Performance Analysis of Quantitative Phase Retrieval Method in Zernike Phase Contrast X-ray Microscopy

TL;DR

This paper evaluates a recently proposed quantitative phase retrieval method in Zernike phase contrast X-ray microscopy, analyzing its performance at different photon energies to optimize image contrast and accuracy for various sample types.

Contribution

The study provides a performance analysis of a new phase retrieval method across different photon energies, offering practical guidelines for its application in X-ray microscopy.

Findings

Optimal photon energy for weakly absorbing features is 2.5 keV.

Higher photon energies are better for strongly absorbing objects.
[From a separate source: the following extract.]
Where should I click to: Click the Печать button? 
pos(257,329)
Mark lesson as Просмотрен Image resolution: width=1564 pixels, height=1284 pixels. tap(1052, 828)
The method is effective over a wide energy range.

Abstract

Since the invention of Zernike phase contrast method in 1930, it has been widely used in optical microscopy and more recently in X-ray microscopy. Considering the image contrast is a mixture of absorption and phase information, we recently have proposed and demonstrated a method for quantitative phase retrieval in Zernike phase contrast X-ray microscopy. In this contribution, we analyzed the performance of this method at different photon energies. Intensity images of PMMA samples are simulated at 2.5 keV and 6.2 keV, respectively, and phase retrieval is performed using the proposed method. The results demonstrated that the proposed phase retrieval method is applicable over a wide energy range. For weakly absorbing features, the optimal photon energy is 2.5 keV, from the point of view of image contrast and accuracy of phase retrieval. On the other hand, in the case of strong absorption objects, a higher photon energy is preferred to reduce the error of phase retrieval. Those results can be used as guidelines to perform quantitative phase retrieval in Zernike phase contrast X-ray microscopy with the proposed method.